# Mean value theorem

## Video transcript

Let's see if we
can give ourselves an intuitive understanding
of the mean value theorem. And as we'll see, once you parse
some of the mathematical lingo and notation, it's actually
a quite intuitive theorem. And so let's just think
about some function, f. So let's say I have
some function f. And we know a few things
about this function. We know that it is
continuous over the closed interval between x equals
a and x is equal to b. And so when we put
these brackets here, that just means closed interval. So when I put a
bracket here, that means we're including
the point a. And if I put the bracket on
the right hand side instead of a parentheses,
that means that we are including the point b. And continuous
just means we don't have any gaps or jumps in
the function over this closed interval. Now, let's also assume that
it's differentiable over the open interval
between a and b. So now we're saying,
well, it's OK if it's not
differentiable right at a, or if it's not
differentiable right at b. And differentiable
just means that there's a defined derivative,
that you can actually take the derivative
at those points. So it's differentiable over the
open interval between a and b. So those are the
constraints we're going to put on ourselves
for the mean value theorem. And so let's just try
to visualize this thing.

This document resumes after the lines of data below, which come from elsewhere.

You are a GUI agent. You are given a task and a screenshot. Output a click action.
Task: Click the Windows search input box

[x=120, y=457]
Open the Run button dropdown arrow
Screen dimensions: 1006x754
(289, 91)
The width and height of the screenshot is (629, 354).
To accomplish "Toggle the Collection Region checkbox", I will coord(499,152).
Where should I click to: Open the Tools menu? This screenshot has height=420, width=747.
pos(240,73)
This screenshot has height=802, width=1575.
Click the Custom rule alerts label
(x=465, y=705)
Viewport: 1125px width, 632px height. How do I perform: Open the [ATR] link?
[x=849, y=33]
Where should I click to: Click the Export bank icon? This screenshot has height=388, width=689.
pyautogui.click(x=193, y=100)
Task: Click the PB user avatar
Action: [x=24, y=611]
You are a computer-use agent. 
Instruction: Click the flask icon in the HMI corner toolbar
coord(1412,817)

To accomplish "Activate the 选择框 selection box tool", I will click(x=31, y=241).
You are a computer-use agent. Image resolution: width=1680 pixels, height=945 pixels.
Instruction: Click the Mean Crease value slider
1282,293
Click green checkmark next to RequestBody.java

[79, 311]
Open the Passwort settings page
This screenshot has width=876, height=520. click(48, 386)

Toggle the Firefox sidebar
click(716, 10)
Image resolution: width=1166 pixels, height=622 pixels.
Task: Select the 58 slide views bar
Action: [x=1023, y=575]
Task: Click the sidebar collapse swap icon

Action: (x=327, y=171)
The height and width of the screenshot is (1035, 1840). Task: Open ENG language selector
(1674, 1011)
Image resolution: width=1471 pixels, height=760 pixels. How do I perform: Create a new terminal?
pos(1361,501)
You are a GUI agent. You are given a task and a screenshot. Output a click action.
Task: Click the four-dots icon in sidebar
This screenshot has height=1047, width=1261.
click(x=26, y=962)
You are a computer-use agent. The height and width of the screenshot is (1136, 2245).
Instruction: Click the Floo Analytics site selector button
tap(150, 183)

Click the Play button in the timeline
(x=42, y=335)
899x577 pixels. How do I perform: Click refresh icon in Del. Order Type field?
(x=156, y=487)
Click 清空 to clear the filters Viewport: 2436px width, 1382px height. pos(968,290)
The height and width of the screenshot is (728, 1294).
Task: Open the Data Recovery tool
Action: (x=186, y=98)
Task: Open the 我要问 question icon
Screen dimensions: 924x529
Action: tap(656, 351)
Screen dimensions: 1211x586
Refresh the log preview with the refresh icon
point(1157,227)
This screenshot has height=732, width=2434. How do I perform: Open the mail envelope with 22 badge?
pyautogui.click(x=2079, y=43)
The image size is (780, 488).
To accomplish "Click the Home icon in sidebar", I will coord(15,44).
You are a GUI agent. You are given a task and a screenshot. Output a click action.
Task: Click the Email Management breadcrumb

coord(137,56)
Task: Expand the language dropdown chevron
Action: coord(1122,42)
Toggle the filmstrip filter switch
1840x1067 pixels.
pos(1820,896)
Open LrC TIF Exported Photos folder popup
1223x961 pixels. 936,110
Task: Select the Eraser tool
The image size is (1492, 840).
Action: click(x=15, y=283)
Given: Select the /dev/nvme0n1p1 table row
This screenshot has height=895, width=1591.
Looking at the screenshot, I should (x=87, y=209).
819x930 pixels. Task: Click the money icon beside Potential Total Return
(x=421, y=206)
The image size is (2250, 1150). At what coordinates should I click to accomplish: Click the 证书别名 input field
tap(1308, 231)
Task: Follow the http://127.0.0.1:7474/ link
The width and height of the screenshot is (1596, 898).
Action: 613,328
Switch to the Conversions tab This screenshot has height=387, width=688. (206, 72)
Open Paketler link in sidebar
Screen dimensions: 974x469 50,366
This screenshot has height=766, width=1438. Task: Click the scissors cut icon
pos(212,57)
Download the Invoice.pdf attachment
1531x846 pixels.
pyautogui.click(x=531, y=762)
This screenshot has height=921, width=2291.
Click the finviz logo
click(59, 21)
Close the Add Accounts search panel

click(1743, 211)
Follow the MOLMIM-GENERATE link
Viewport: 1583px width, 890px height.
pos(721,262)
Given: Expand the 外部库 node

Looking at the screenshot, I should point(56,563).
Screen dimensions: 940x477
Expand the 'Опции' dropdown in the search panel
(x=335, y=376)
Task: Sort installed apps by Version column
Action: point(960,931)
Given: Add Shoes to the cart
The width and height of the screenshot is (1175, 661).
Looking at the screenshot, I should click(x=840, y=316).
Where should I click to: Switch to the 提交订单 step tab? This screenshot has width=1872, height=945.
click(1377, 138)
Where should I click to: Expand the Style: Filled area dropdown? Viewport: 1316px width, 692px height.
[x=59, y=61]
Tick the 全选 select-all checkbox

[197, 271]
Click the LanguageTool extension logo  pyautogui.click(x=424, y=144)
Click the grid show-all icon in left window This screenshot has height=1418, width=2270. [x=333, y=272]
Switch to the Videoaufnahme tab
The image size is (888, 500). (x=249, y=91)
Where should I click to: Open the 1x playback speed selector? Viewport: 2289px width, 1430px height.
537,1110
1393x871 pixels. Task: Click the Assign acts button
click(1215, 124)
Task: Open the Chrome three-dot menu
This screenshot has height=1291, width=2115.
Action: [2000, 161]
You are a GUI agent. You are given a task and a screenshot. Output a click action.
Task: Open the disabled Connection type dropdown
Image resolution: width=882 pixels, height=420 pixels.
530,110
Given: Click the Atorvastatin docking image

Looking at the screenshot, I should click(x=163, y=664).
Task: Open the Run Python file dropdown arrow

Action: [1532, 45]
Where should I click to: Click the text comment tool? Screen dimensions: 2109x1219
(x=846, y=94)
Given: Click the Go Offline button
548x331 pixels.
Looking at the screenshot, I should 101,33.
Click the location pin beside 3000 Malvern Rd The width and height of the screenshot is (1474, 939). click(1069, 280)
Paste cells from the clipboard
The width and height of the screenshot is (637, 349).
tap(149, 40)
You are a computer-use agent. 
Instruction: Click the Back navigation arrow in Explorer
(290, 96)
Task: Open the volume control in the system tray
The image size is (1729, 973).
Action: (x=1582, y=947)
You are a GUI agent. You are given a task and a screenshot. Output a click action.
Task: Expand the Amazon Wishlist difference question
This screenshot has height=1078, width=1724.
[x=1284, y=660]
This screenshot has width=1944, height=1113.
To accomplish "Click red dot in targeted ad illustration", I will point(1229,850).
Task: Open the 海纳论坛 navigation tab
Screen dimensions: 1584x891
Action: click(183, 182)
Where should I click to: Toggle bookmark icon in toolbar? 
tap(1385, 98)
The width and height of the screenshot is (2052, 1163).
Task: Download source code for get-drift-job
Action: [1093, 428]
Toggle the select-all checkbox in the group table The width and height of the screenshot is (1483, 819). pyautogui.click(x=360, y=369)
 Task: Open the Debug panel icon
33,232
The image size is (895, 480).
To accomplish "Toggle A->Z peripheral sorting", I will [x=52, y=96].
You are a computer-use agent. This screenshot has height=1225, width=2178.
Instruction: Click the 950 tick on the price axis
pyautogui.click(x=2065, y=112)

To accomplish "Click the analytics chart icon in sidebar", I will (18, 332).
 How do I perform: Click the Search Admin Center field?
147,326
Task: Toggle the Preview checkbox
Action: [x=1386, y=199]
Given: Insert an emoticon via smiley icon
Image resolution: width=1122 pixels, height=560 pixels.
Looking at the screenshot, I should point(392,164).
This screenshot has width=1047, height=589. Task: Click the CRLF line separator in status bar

So this is my function,
that's the y-axis. And then this right
over here is the x-axis. And I'm going to--
let's see, x-axis, and let me draw my interval. So that's a, and then
this is b right over here. And so let's say our function
looks something like this. Draw an arbitrary
function right over here, let's say my function
looks something like that. So at this point right over
here, the x value is a, and the y value is f(a). At this point right
over here, the x value is b, and the y value,
of course, is f(b). So all the mean
value theorem tells us is if we take the
average rate of change over the interval,
that at some point the instantaneous rate
of change, at least at some point in
this open interval, the instantaneous
change is going to be the same as
the average change. Now what does that
mean, visually? So let's calculate
the average change. The average change between
point a and point b, well, that's going to be the
slope of the secant line. So that's-- so this
is the secant line. So think about its slope. All the mean value
theorem tells us is that at some point
in this interval, the instant slope
of the tangent line is going to be the same as
the slope of the secant line. And we can see, just visually,
it looks like right over here, the slope of the tangent line
is it looks like the same as the slope of the secant line. It also looks like the
case right over here. The slope of the tangent
line is equal to the slope of the secant line. And it makes intuitive sense. At some point, your
instantaneous slope is going to be the same
as the average slope. Now how would we write
that mathematically? Well, let's calculate
the average slope over this interval. Well, the average slope
over this interval, or the average change, the
slope of the secant line, is going to be our change
in y-- our change in y right over here--
over our change in x. Well, what is our change in y? Our change in y is
f(b) minus f(a), and that's going to be
over our change in x. Over b minus b minus a. I'll do that in that red color. So let's just remind ourselves
what's going on here. So this right over here,
this is the graph of y is equal to f(x). We're saying that the
slope of the secant line, or our average rate of change
over the interval from a to b, is our change in y-- that the
Greek letter delta is just shorthand for change in
y-- over our change in x. Which, of course,
is equal to this. And the mean value
theorem tells us that there exists-- so
if we know these two things about the
function, then there exists some x value
in between a and b. So in the open interval between
a and b, there exists some c. There exists some
c, and we could say it's a member of the open
interval between a and b. Or we could say some c
such that a is less than c, which is less than b. So some c in this interval. So some c in between it
where the instantaneous rate of change at that
x value is the same as the average rate of change. So there exists some c
in this open interval where the average
rate of change is equal to the instantaneous
rate of change at that point. That's all it's saying. And as we saw this diagram right
over here, this could be our c. Or this could be our c as well. So nothing really--
it looks, you would say f is continuous over
a, b, differentiable over-- f is continuous over the closed
interval, differentiable over the open interval, and
you see all this notation. You're like, what
is that telling us? All it's saying is at some
point in the interval, the instantaneous
rate of change is going to be the same as
the average rate of change over the whole interval. In the next video,
we'll try to give you a kind of a real life example
about when that make sense.